Right down to the end and John Lewis for him to buy me my present, which is exactly what I wanted. He urged me to open it now but I refused. I will open it up on Christmas Day and feign surprise.
A bit of this and a bit of that for everybody else and finally we trudged back to the flat, this time over The Albert Bridge, which is under wraps for the near future. No snow at all. A good clear walk in the road to the flat and then into a whoosh of warm air as we opened the door.
I have disrobed but left on my wooly two piece.
I am now going to wrap presents then do some work.
I really want to be in my own home, however much I love the flat, but I have a meeting on Tuesday and the old Git doesn't finish till Thursday so, weather willing, we will drive down Thursday night and put up the tree with one day to go. The possibility of our guests not being able to make it from Germany and Devon means that Christmas may or may not be a rowdy affair. I shall, however, make a big log fire, bung on some music and wait for Father Christmas to arrive down our sooty chimney.
And if the present that Father Christmas found in John Lewis is not exactly what I want I shall ask Rudolph to take it back on his sledge, all assuming that the moose has kept the receipt....
I'm off now to make a big salad and find the Sellotape and scissors. It's a bleedin' good job that Christmas does only come once a year as my wrapping skills are definitely to be sneezed at, although after all my medication I haven't sneezed at all...
Jim has just said; 'It's nice having snow on the terrace.' So called because Lozzie says the balcony is too big for a balcony, too small for a patio but just the right size for a terrace, so terrace it is.
She'll have to go....Bah Humbug....
Jeni Barnett tells of her scrumptious time at Good Food Live in her first audiobook! Download NOW from iTunes
I did tell you not to get this cold, didn't I?

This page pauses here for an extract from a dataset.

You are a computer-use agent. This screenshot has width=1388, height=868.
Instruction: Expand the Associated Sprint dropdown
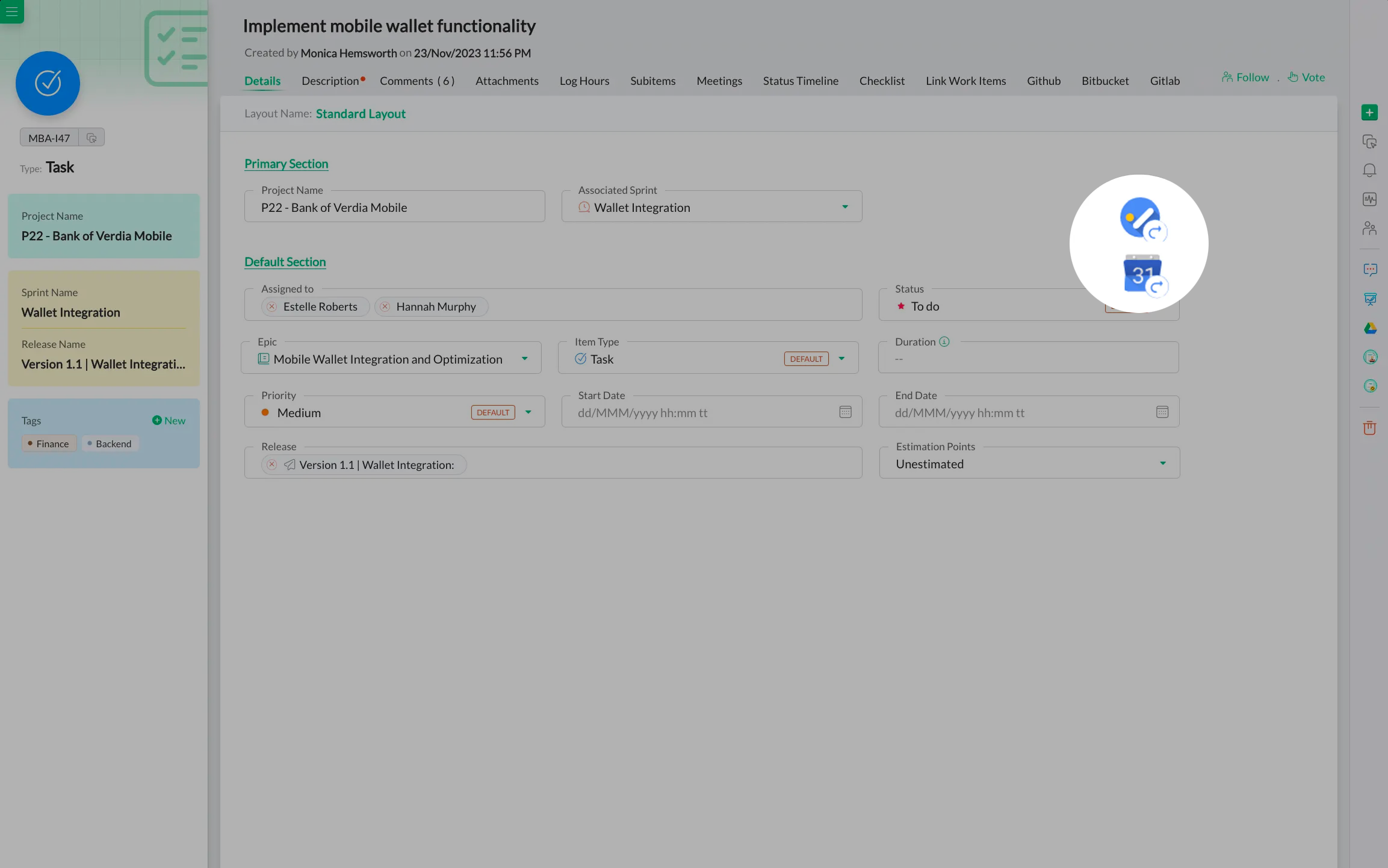click(x=844, y=207)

Vitamin D Jeni, Vitamin D, you have to buy it in spray form and it will stop your colds and coughs forever. (Promises).
Happy Christmas xxxx Fee
A cold !!! bless you. Whereever you may be we wish you and yours a very Merry,Peaceful and Healthy Christmas. Also a wonderful productive and Happy New Year. xxhugxx
Dearest Jeni. Not heard a squeek from you for a day or two! I hope You havent gone down with a bug or anything awful as you said youd been taking some cold remedies ie Lemsip etc1 I sincerely hope that you havent got the flu? Remember Jeni at our age we are entitled to a free flu Jab each winter at the doctors surgery and i think its well worth having!! As long as you havent seen any pigs flying around Battersea Square. Yes it seems the dreaded Swine Flu is back with us again!! Lets hope you and your family and Friends and all your Many fans out there who Love you dearly (They Really Do!!) Lets hope you all remain Virus free over Christmas and the New year and can all really enjoy yourselves to the fullest extent with all your loved ones wherever and whoever you may Be! God Bless You All and have a fantastic time . The snow has at last melted in Putney so i can finish my Christmas shopping and then come home to enjoy Christmas in Darkest Putney Heath and Ill be thinking of you all and Jeni and Family down at the Cottage south of Tunbridge Wells! have Fun Everyone! and Viel Spass!! as they say in Germany. Love Terry xxxxxx
You have not been forgotten by at least one of your LBC participants. What is happening in your life these days and are you working again ? I am busily seeing many of the London shows but at sensible prices. The one I particularly want to see which Petrie recommended is War Horse but it is booked up until 2167 so there is not much hope of that.
Do have a lovely humane Christmas,
Adrian fron Bromley.
Hello Jeni, just dropping by to wish you, the Old Git, B & all your loved ones a very Happy Christmas. And the same to June, Miss Marmite, Rhianon & ALL the members of the JB army. Cyber hugs all round!
Dear Adrian of Bromley,
Please, please, please keep trying to see 'War Horse'. I promise it will repay all of your hard work & effort when you do. I've no connection with the production & I've only seen it once, but it's probably the best evening I've ever spent in a theatre.